(Extract provided begins)
Viva Column: Not-So-Fantastic Plastic

If you’d told teenage me that by my mid-thirties I’d get cheap thrills from accepting disposable coffee cups at the supermarket I’d have said, “don’t be stupid” through a cloud of Camel smoke. Yet, here I am, my takeaway beverage having reached new experiential heights.

It’s unnecessary. It’s antisocial. It feels as though I’m clutching on to a tiny bit of that wonderful pre-Blue Planet devil-may-care consumer satisfaction.

A local campaign group called Plastic Free Lewes is gaining momentum. They have meetings, posters, ideas. As I write there’s an online discussion about whether to build or borrow a recycling machine that functions like an apple press for Waitrose ready meal cartons. The group formed in January, after a rallying cry screening of Plastic Ocean at the Depot. The initial thought was to target something specific but, Lewes being Lewes, it soon became clear we wanted a multi-pronged attack. There are now eight sub-groups looking at ways to tackle plastic waste from different perspectives: from schools and supermarkets to drinking water and waste disposal.

Whatever they’re doing, it’s catching. On the school run, I see parents stand around Hannah’s Van holding neon bamboo cups from Popsicle. I’m just about keeping myself suitably charged from my Bodum cafetiere to ensure that four-month-old doesn’t sleep for more than two hours at a time. Except she has tonight, so I’m writing this with my head next to her cot to make sure she’s still breathing. She had her vaccinations today and unhelpfully she slept through what should be her second dose of Calpol. I inspect the sticky single-use syringe and wonder what the future may hold. 

By 2025, will Boots stock giant vats of Calpol that desperate parents can help themselves to from a tap? It will be like Willie Wonka’s chocolate factory care of big pharma. Our bathrooms will look pretty. We can store our analgesics in bevelled-edge recycled glassware from Flint.
(Extract provided ends)
(Record extracts begins)
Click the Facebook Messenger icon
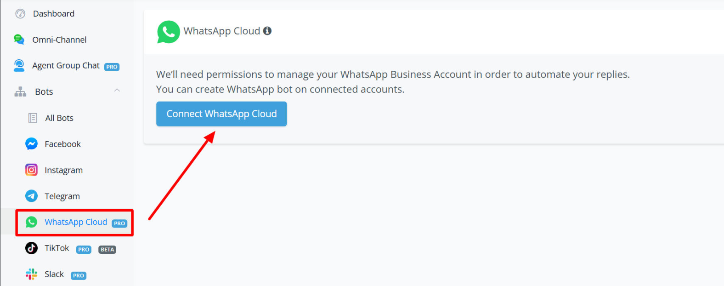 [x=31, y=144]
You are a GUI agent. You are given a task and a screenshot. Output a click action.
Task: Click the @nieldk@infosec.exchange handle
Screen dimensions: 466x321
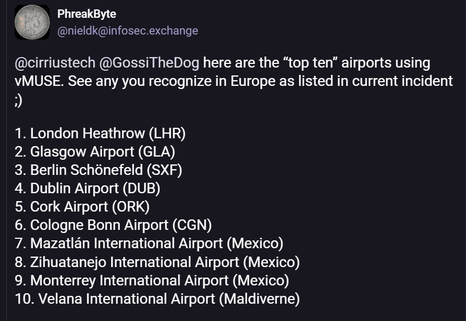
(Record extracts ends)
Task description => Continue the column on plastic waste in Lewes from the point where it stops, keeping its voice.

Final answer =>
The long and short of this is how helpless one feels when confronted by such a huge systemic problem as waste plastic. A carrier bag is easy to substitute, but it’s hard to find data measuring the impact of the plastic handles in the jute bag you replaced them with. 

A poster for Plastic Free Lewes says we’ve produced more plastic in the last ten years than we did in the previous century. The more you inspect the objects around your home, the more overwhelming becomes the thought of going without. Is Zero-Waste living something like bivouacking in consumer society? Dependent on insider knowledge, hacks and tricks to circumvent or replace the products like Calpol? I find Facebook groups abuzz with questions from eager converts exclaiming things like, “I love reading, but it feels like such a waste of paper”.

Still, over weeks, I find this nagging guilt is subtly altering my behaviours. I rebooted my veg box; bought lentils in a paper bag; rediscovered Ebay and ponced my auntie’s Soda Stream. One thing I realise, however; it’s not enough to buy cloth nappies, you need to use them too.